Locally, one such policy could be creating regulations that ensure the availability of affordable housing in gentrifying neighborhoods in NYC. This is a particular issue for my school, located in a rapidly changing neighborhood in Brooklyn. My school is in an integrated sweet spot now; We have about 65 percent low income students of color, and 35 percent middle or upper middle class students, mostly white. It is a truly diverse school, in which students delight in learning about each others’ diverse cultural backgrounds, in which wealthier parents help source school uniforms and supplies for low-income families, and students who have just a few books at home can have playdates with kids who have a private library of hundreds of books. We also have two ethnically and socio-economically diverse dual language classes, and the program is growing. In my own classroom, I can devote more of my time and energy to my neediest students, because at least a few of my students are emotionally safe and sound, nevermind that their parents read with them for an hour each night. At morning meeting, we exchange greetings in Spanish, Swahili, Italian or Latvian. And our kids are thriving. A few years from now, however, many of our low-income students may be pushed out of the neighborhood due to rising housing prices. 7 of my students live in one dilapidated building around the corner from the school. If that building gets sold, my students will not be able to find housing in the neighborhood. Legislation that maintains affordable housing in our neighborhood and others like it will go a long way toward integrating schools and improving student achievement and learning experiences across the board.
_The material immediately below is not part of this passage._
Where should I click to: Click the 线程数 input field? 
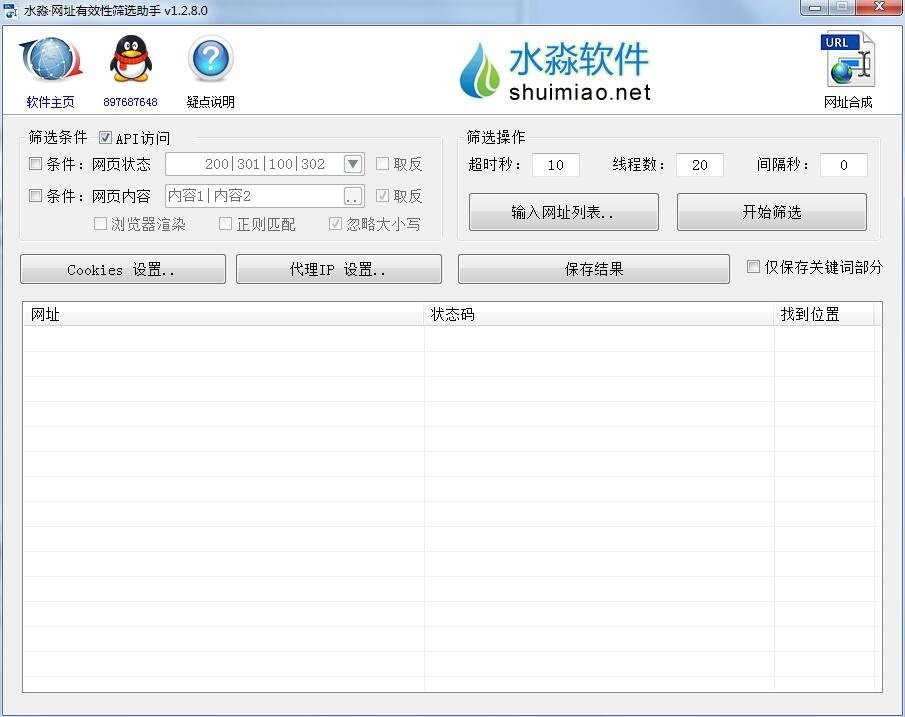click(699, 165)
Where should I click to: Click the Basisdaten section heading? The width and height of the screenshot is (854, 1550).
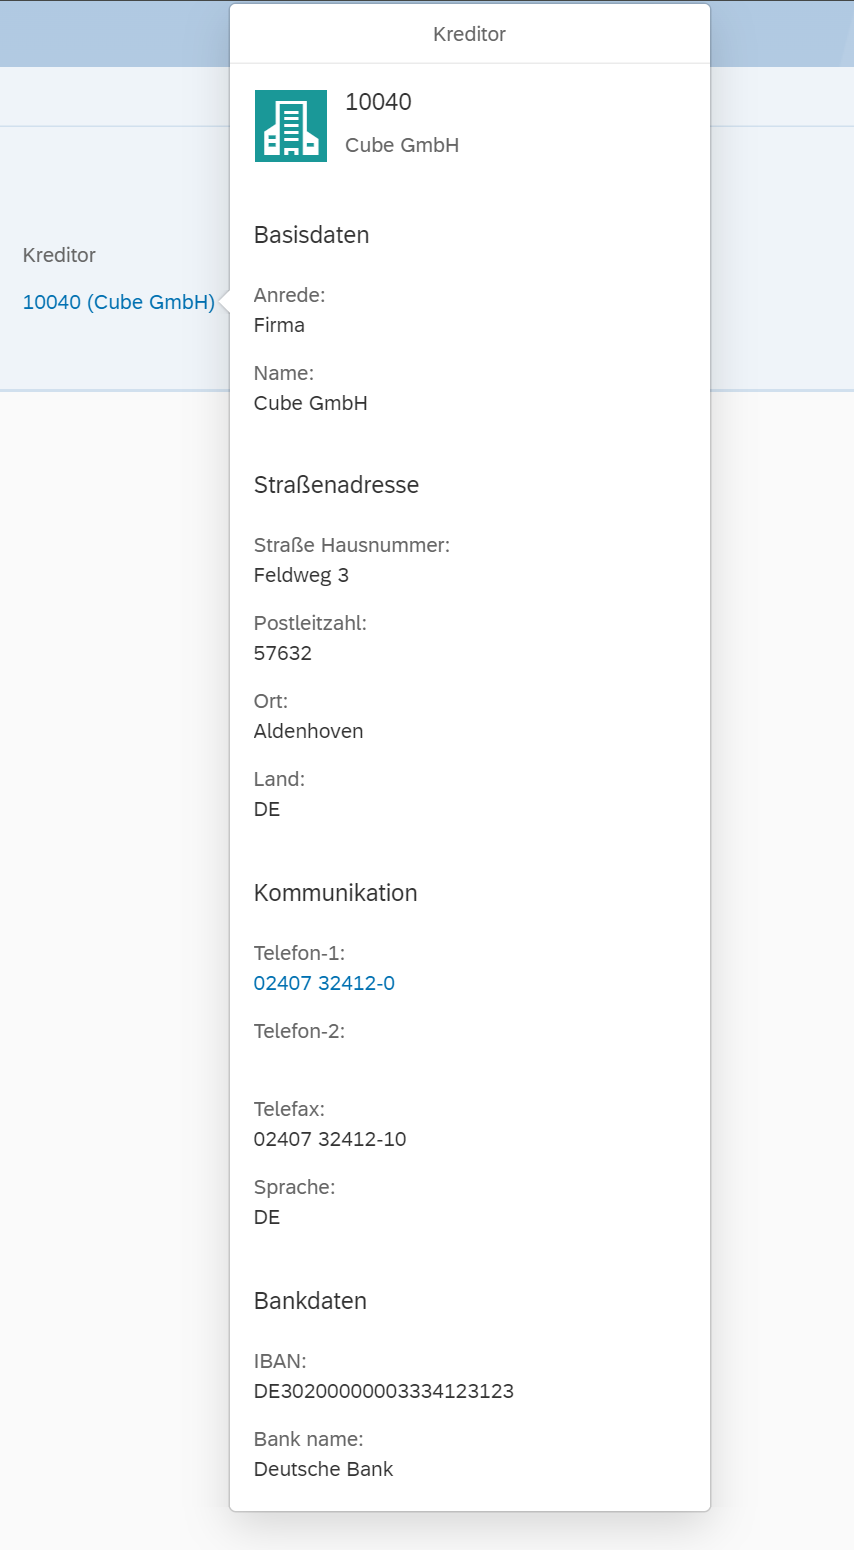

If Diblasio wants to do one thing to help schools in New York City, he can make sure to create affordable housing for low income families throughout the city as part of a concerted effort to desegregate our school system. Since residential desegregation does not always immediately lead to school desegregation, city government and schools of all kinds will need to to appeal to both the low-income and higher income families in the neighborhood. Schools can do this by offering rich curricula complete with arts and science ( think noisy, productive classrooms, school gardens, field trips, art, music and dance ), community outreach and services for families in need, a comprehensive approach to special education, an emphasis on empowering students of all cultures and finally, progressive minded teachers and administrators who respect and value the differences their students bring to the table. We have a golden opportunity to finally get integration back into the discussion, by thinking not just about schools and instruction, but also, about where our kids go home to each night. There’s no place like home.